### [TASK INPUTS]
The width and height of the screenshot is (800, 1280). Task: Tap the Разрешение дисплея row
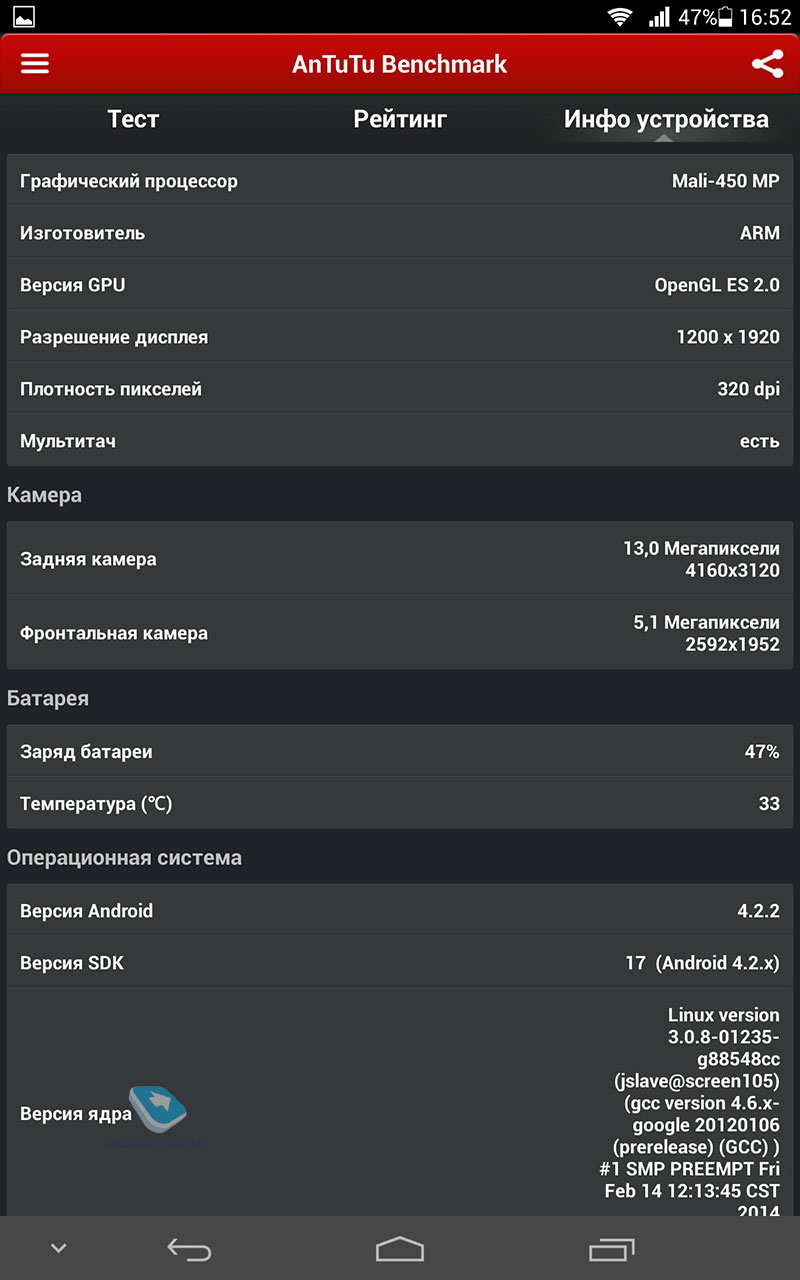[x=400, y=337]
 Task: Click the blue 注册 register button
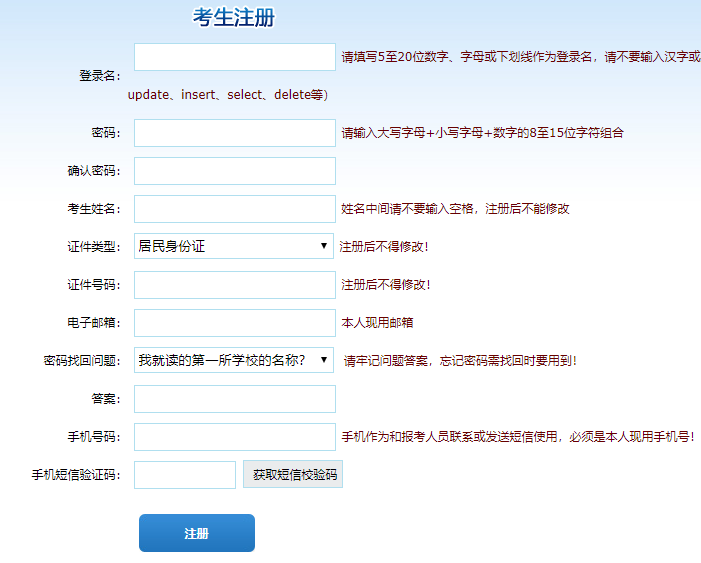[197, 533]
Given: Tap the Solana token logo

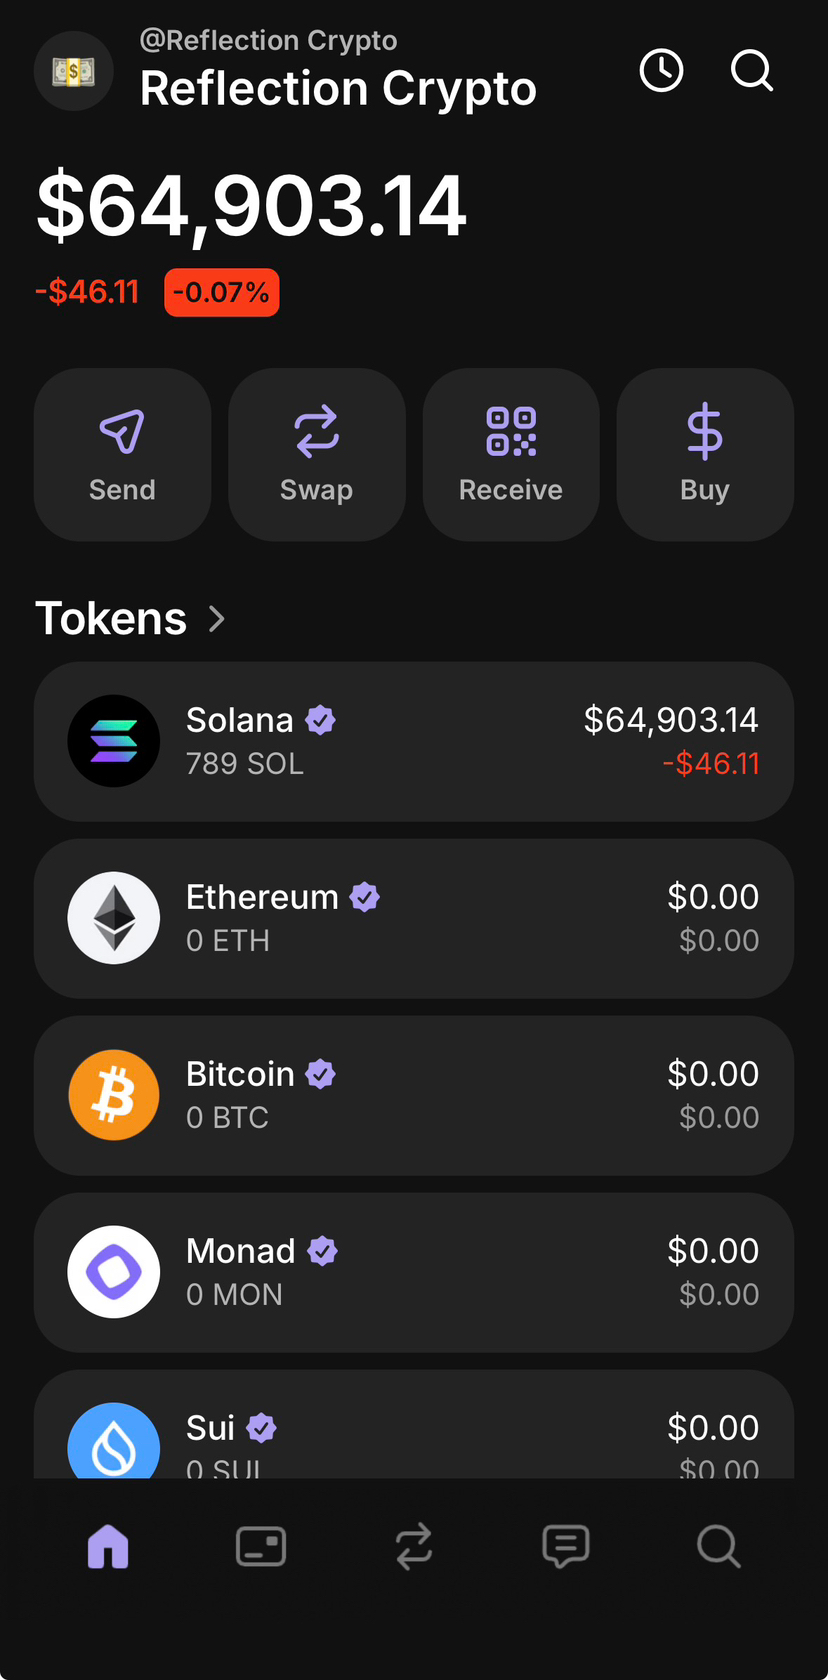Looking at the screenshot, I should pos(114,741).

### [WHAT TO DO]
Retype the records above exactly, starting at the line that contains "Task: Click the blue 注册 register button" and going through the last line, and leave out any pictures.

### [EXERCISE OUTPUT]
 Task: Click the blue 注册 register button
[197, 533]
Given: Tap the Solana token logo

Looking at the screenshot, I should pos(114,741).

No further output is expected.